EXERCISE → Gather all lines from the material that contain the word "category".

MATERIAL SHOWN →
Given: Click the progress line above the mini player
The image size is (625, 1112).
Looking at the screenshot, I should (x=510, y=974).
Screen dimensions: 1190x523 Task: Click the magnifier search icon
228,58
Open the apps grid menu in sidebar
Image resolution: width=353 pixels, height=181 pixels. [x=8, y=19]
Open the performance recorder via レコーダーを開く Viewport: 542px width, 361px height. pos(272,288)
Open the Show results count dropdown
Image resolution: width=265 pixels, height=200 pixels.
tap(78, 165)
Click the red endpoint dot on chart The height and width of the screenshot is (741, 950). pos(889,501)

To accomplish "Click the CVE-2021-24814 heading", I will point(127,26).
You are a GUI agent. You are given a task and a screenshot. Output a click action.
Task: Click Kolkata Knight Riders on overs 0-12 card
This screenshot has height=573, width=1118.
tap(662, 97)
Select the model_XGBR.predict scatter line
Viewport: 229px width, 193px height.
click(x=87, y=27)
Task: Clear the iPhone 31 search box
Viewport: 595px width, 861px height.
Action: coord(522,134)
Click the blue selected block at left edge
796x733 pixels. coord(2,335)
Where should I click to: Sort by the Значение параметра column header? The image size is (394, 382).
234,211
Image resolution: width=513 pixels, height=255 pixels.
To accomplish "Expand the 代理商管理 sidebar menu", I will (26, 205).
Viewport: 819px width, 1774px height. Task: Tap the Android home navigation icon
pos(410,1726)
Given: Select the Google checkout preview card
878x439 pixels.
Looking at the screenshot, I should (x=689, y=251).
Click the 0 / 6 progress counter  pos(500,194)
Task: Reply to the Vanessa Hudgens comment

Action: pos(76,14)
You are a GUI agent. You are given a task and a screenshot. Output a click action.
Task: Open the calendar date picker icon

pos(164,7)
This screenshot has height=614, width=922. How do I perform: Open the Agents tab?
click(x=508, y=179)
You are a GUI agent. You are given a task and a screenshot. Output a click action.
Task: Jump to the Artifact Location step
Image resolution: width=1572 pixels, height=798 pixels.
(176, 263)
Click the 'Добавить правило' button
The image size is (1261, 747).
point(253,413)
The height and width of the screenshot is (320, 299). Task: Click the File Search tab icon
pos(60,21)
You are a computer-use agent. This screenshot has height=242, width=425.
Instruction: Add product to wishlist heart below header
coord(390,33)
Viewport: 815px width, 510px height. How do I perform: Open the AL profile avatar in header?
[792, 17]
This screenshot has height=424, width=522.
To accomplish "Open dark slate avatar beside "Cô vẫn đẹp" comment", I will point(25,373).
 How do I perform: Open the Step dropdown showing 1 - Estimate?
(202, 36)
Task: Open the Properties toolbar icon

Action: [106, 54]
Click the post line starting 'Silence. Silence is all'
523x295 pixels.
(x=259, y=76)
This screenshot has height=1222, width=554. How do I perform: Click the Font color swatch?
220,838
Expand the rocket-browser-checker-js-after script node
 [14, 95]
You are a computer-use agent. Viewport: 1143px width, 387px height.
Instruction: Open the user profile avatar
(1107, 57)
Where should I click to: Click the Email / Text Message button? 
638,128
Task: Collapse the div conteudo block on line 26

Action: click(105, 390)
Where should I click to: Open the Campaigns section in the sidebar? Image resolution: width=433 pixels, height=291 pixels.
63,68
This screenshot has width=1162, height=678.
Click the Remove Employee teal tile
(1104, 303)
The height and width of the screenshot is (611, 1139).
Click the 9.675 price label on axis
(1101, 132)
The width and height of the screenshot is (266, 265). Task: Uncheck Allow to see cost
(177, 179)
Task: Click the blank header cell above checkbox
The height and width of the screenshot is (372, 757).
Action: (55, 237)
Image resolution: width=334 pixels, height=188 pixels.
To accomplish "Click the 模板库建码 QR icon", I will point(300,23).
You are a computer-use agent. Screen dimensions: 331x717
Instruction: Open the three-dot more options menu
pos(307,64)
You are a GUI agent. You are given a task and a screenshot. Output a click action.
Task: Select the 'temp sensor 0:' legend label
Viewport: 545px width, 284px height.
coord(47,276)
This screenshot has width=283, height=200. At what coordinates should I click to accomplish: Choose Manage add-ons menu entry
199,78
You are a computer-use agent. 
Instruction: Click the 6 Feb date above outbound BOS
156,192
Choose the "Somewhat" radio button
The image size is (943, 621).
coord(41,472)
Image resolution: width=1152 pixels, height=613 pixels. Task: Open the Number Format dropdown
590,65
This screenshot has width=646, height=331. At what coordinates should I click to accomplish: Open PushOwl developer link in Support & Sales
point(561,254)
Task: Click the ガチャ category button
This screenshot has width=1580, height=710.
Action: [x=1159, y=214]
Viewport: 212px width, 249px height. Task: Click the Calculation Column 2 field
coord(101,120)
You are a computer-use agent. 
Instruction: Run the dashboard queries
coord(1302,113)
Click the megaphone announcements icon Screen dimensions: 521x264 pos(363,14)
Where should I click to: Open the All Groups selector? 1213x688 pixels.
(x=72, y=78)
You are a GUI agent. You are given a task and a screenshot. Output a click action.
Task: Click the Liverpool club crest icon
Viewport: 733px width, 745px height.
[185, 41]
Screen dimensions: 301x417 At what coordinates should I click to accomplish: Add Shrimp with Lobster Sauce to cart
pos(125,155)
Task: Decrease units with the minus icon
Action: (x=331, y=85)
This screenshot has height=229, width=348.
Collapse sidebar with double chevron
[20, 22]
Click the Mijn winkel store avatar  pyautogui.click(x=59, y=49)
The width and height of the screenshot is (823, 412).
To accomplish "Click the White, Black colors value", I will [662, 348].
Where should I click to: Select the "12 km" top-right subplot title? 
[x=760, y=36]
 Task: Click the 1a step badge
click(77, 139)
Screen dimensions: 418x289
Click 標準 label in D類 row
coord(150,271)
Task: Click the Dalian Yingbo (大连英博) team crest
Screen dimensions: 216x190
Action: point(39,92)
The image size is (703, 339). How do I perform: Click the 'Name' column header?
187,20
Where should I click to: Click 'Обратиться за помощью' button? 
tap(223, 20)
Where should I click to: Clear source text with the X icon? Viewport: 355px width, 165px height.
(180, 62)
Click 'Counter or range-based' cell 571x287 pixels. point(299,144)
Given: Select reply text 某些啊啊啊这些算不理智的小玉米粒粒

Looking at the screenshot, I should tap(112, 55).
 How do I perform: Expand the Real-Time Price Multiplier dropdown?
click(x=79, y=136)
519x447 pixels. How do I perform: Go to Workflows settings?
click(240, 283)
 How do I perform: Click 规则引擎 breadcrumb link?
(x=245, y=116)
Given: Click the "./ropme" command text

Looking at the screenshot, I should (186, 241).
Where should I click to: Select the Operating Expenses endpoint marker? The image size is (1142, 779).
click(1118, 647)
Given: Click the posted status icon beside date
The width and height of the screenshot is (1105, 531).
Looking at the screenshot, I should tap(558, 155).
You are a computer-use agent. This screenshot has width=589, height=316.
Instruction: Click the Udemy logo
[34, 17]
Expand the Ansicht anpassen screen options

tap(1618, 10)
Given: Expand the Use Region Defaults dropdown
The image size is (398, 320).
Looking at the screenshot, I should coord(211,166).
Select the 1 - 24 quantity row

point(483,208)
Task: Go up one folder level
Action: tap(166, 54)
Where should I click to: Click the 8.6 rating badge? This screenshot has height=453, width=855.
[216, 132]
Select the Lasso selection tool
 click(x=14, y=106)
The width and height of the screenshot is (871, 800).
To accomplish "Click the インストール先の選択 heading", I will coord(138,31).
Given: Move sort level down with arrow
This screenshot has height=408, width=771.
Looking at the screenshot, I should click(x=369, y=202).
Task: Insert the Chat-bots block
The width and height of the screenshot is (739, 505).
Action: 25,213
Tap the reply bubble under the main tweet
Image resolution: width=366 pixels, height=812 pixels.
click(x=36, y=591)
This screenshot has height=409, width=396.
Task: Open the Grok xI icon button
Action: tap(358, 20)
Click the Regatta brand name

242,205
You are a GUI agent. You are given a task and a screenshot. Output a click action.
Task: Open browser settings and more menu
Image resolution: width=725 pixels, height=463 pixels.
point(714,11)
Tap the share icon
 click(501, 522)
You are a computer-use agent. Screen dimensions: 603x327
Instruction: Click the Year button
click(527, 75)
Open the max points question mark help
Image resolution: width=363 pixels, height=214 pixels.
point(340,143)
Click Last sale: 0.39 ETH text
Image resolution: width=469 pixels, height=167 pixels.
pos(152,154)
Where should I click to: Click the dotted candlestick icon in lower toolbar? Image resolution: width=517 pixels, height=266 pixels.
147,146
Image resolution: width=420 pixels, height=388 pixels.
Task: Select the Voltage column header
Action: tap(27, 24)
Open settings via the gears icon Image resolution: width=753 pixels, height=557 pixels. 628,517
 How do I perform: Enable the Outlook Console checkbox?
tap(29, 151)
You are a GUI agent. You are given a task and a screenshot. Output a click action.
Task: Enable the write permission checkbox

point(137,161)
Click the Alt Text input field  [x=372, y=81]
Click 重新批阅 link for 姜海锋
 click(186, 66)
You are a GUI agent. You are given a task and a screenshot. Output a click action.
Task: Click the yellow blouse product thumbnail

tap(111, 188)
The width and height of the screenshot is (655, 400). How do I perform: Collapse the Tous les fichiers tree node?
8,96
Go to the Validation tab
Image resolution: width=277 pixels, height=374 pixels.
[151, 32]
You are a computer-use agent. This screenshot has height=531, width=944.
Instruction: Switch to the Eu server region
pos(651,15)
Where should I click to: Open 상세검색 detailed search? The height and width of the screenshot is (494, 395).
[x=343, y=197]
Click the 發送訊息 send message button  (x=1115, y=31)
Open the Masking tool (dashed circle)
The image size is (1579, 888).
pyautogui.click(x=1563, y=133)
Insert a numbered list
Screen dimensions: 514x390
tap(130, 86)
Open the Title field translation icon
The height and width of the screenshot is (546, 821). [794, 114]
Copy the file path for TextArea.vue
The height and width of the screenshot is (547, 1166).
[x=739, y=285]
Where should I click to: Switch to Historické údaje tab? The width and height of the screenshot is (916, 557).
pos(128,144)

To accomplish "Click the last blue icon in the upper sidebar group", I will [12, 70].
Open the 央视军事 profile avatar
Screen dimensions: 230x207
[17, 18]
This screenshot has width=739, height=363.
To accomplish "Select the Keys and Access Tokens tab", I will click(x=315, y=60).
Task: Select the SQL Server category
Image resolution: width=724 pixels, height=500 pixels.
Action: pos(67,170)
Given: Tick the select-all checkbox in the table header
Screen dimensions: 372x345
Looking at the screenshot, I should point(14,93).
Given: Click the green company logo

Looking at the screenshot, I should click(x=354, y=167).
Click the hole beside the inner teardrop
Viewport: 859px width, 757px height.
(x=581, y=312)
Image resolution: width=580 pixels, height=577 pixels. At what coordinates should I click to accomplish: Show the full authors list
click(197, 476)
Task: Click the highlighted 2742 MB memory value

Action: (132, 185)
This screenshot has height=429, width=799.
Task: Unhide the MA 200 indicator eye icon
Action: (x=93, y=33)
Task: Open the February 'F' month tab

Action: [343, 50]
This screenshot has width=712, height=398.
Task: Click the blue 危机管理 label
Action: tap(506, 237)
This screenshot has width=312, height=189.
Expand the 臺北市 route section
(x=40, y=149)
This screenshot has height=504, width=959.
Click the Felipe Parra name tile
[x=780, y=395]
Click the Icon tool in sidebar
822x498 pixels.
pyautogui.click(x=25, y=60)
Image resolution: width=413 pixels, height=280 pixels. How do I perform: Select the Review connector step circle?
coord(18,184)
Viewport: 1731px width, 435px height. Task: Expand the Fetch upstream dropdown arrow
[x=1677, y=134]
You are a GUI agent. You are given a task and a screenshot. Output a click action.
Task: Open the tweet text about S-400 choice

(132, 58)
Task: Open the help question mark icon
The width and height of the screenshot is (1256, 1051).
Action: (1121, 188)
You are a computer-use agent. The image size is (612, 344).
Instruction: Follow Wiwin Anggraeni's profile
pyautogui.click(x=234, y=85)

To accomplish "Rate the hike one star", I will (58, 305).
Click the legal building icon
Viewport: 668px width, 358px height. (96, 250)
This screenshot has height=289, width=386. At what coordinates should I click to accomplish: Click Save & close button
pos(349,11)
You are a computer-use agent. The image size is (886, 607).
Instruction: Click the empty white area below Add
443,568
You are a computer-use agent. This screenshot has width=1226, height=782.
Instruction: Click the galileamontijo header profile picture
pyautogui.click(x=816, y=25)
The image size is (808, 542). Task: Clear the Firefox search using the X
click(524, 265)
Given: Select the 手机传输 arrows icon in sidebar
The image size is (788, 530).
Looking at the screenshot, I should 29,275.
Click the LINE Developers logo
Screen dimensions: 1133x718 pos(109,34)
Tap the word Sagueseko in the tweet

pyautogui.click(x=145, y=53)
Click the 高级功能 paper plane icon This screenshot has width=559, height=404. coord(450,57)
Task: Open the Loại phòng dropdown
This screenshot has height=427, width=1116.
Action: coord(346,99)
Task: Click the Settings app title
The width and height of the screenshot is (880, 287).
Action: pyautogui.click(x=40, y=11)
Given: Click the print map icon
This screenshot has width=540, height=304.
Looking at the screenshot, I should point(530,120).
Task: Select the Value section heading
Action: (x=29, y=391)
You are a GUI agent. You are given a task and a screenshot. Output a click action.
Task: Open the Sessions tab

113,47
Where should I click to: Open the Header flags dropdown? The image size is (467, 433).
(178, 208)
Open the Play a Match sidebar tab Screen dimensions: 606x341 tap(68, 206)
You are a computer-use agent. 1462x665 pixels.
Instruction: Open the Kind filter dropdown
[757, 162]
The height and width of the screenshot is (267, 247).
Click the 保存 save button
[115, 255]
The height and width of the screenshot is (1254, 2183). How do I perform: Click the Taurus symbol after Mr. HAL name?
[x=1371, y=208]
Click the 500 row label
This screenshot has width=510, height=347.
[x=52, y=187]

OUTPUT FOR THIS EXERCISE →
Task: Click the ガチャ category button
Task: Select the SQL Server category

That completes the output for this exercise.